DIRECTIONS FOR THIS TASK: Arrange the entries in the stretch from the line containing "This screenshot has" through the line containing "point(23,134)" as a two-column CSV with the headers "instruction" and "output", one row per entry. Put each entry's text and its answer in quoted fields with line breaks replaced by spaces, and leave out the pictures.

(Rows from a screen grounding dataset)
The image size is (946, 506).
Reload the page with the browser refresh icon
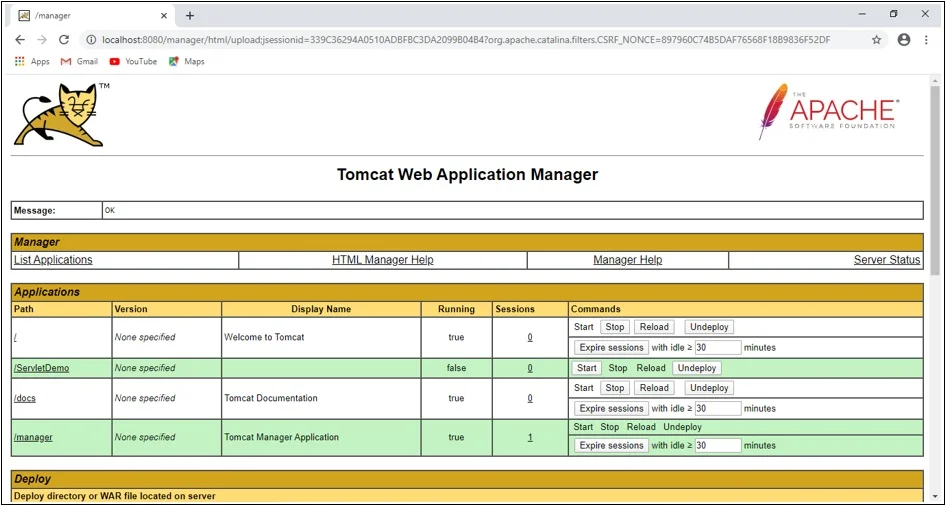64,40
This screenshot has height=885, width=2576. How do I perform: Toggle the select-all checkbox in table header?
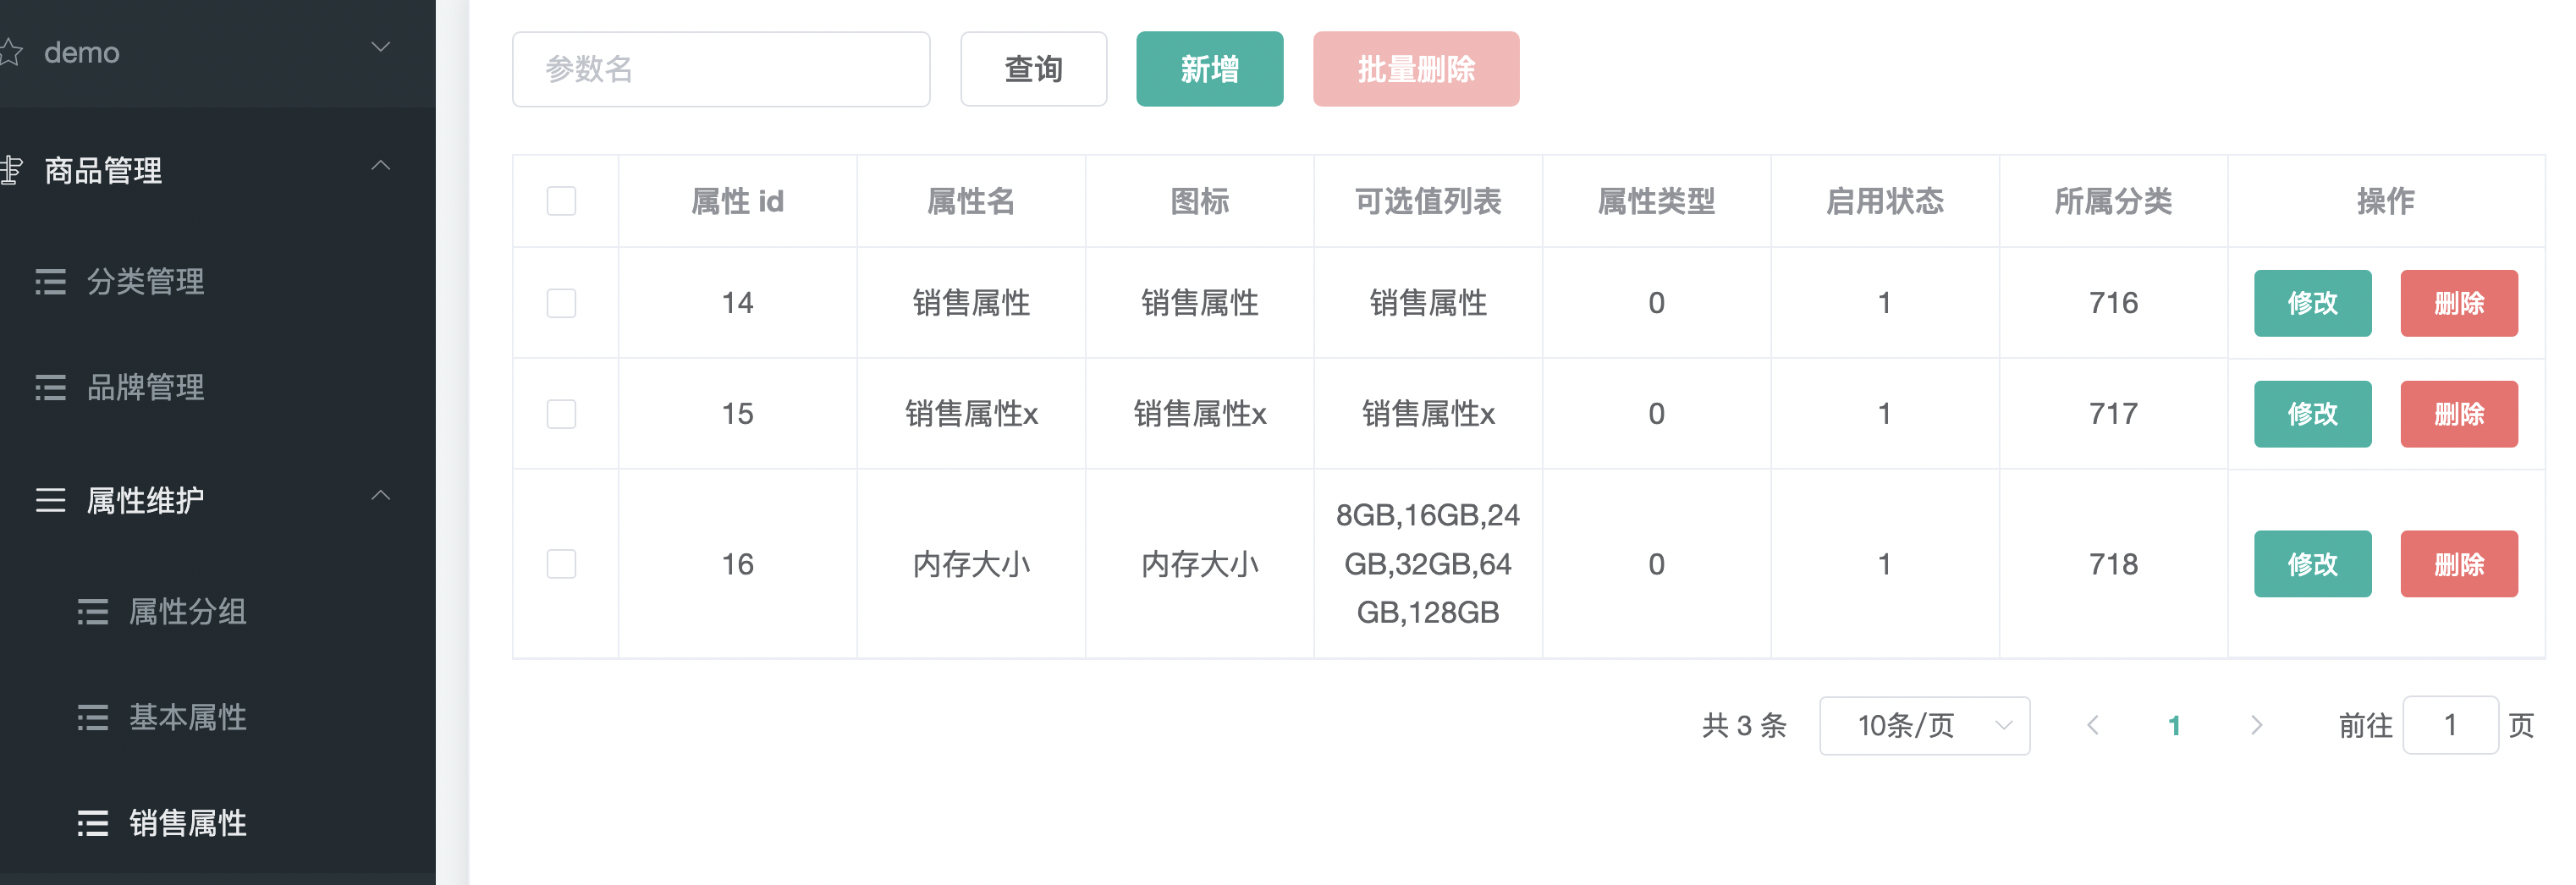coord(561,201)
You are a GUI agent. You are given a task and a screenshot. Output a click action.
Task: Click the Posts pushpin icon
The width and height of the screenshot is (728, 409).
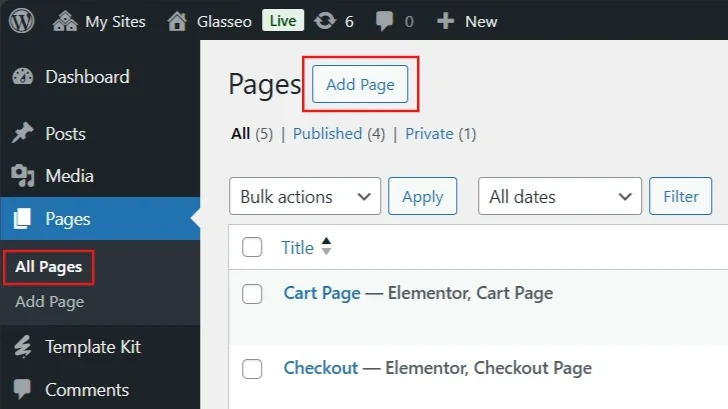point(23,134)
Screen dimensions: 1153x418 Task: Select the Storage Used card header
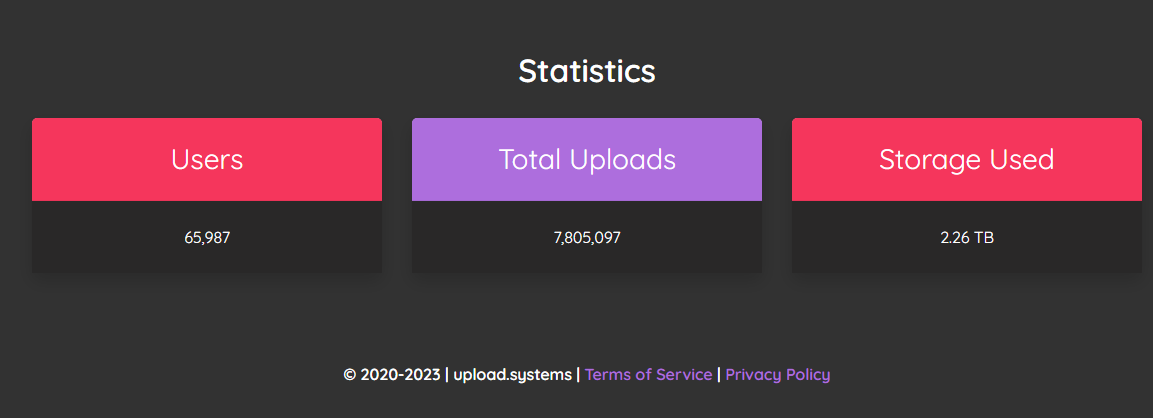tap(966, 160)
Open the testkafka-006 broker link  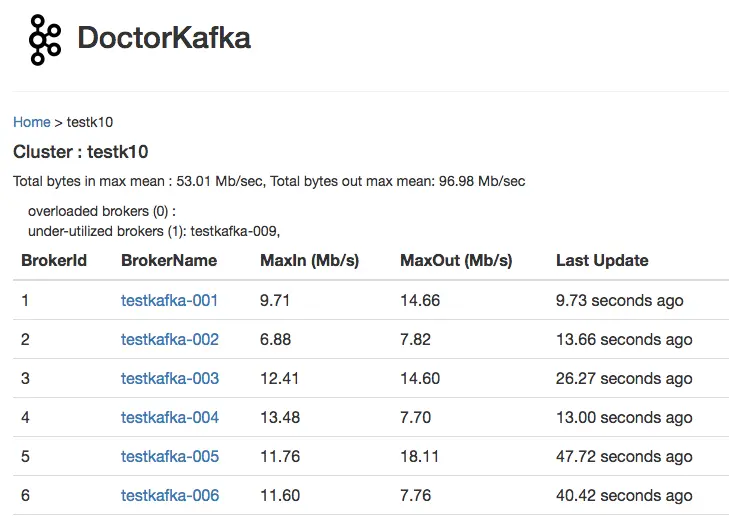click(x=169, y=495)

WORKED ANSWER:
instruction,output
"This screenshot has height=885, width=2576. How do I perform: Toggle the select-all checkbox in table header?","coord(561,201)"
"You are a GUI agent. You are given a task and a screenshot. Output a click action. Task: Click the Posts pushpin icon The width and height of the screenshot is (728, 409).","point(23,134)"